The Mars 2020 Science Definition Team (SDT), chartered in January 2013 by NASA, formulated a spacecraft mission concept for a science-focused, highly mobile rover to explore and investigate in detail a site on Mars that likely was once habitable. The mission, based on the Mars Science Laboratory rover systems including the spectacularly successful Entry Descent and Landing, would address, within a cost- and time-constrained framework, four objectives: (A) Explore an astrobiologically relevant ancient environment on Mars to decipher its geological processes and history, including the assessment of past habitability: (B) Assess the biosignature preservation potential within the selected geological environment and search for potential biosignatures. (C) Demonstrate significant technical progress towards the future return of scientifically selected, well-documented samples to Earth. And (D) provide an opportunity for contributed Human Exploration or Space Technology Program (STP) participation. The SDT addressed the four objectives and six additional charter-specified tasks independently specifically looking for synergy among them. There is both independent and interconnected reasoning within the four objectives. Objectives A and B are each ends unto themselves, while Objective A is also the means by which samples are selected for objective B, and together they motivate and inform Objective C. Objective D goals are well aligned with A through C. Critically, Objectives A, B, and C as an ensemble brought the SDT to the conclusion that exploration oriented toward astrobiology and the preparation of a returnable cache of carefully selected and documented surface samples is the only acceptable mission concept.
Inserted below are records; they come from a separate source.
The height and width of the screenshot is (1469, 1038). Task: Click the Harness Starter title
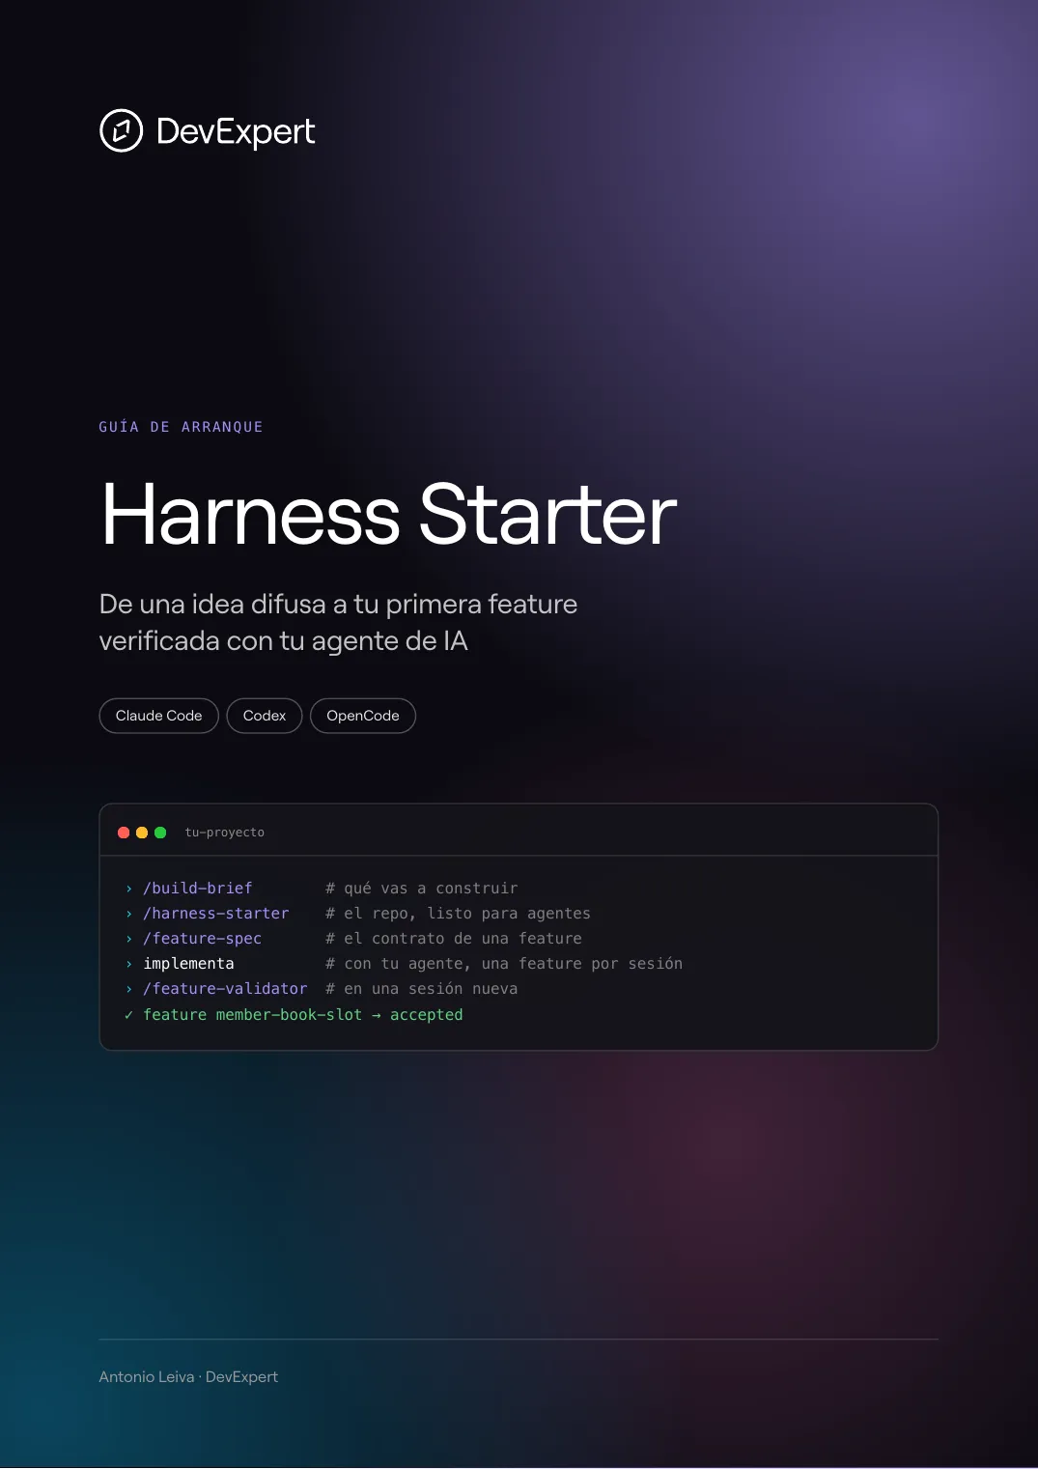(x=389, y=514)
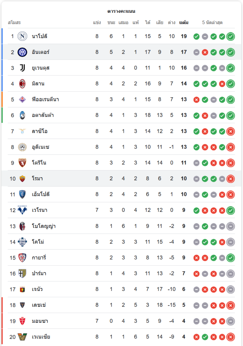Click Napoli's latest match win icon

click(231, 36)
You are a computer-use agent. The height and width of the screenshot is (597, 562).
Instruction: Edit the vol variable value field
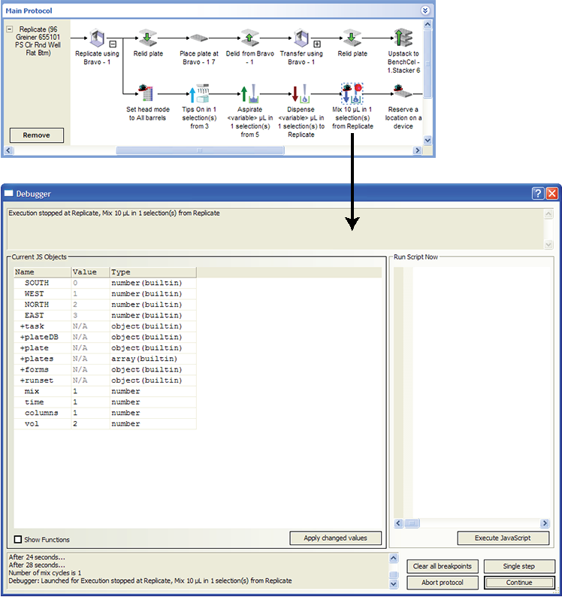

Importantly the SDT concluded that the measurement suite need to attain these objectives were essentially identical, consisting of six types of field measurements: 1) context imaging and 2) context mineralogy, 3) fine-scale imaging, 4) fine-scale mineralogy, 5) fine-scale elemental chemistry, and 6) organic matter detection. The mission concept fully addresses the requirements specified by NASA in the SDT Charter while also ensuring alignment with the recommendations of the National Academy of Sciences Decadal Survey for Planetary Exploration (Visions and Voyages, 2011).